> [What the task asks] Which lines have the string "will"? Copy all of them from the entries below.

Pixel coordinate grounding data
== Segment start ==

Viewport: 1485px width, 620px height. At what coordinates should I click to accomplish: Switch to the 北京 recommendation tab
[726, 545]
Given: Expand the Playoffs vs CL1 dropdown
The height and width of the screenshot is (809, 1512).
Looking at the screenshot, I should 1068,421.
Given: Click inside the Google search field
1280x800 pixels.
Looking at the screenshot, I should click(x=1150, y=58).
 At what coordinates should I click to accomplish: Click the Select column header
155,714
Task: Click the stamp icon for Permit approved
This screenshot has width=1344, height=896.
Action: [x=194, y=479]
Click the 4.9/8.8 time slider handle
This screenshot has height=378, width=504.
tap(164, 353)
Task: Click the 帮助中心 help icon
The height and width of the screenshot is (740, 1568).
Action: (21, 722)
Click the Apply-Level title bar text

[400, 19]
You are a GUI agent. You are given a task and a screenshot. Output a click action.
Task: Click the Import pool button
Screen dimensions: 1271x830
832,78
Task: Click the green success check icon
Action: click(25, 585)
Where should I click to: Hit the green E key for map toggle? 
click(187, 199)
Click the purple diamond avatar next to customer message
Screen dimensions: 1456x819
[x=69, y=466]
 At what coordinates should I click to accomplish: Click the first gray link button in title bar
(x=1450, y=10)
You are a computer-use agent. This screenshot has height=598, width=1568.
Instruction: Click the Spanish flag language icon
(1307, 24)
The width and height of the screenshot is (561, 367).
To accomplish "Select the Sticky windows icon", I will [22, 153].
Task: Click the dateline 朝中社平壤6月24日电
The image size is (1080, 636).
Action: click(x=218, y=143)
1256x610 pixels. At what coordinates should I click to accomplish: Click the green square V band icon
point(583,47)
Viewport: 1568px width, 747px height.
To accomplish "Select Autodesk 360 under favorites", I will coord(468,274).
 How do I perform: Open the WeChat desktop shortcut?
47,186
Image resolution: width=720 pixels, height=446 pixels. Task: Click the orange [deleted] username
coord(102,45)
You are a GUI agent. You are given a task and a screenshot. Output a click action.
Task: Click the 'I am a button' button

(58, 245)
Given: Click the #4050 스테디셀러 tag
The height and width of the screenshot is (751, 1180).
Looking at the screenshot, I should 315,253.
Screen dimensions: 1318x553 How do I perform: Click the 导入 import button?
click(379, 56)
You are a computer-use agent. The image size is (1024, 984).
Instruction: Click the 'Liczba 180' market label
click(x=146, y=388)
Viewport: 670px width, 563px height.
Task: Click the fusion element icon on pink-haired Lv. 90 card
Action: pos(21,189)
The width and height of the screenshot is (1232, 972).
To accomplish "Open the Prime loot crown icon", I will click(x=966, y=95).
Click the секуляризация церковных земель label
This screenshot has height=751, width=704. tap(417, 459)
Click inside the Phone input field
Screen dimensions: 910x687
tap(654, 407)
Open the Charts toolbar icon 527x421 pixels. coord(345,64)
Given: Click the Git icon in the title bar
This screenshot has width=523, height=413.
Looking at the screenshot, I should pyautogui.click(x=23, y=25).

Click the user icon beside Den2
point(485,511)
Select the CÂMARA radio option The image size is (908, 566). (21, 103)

== Segment end ==

> [Solution]
To accomplish "Select the Sticky windows icon", I will [22, 153].
To accomplish "Select Autodesk 360 under favorites", I will coord(468,274).
To accomplish "Open the Prime loot crown icon", I will click(x=966, y=95).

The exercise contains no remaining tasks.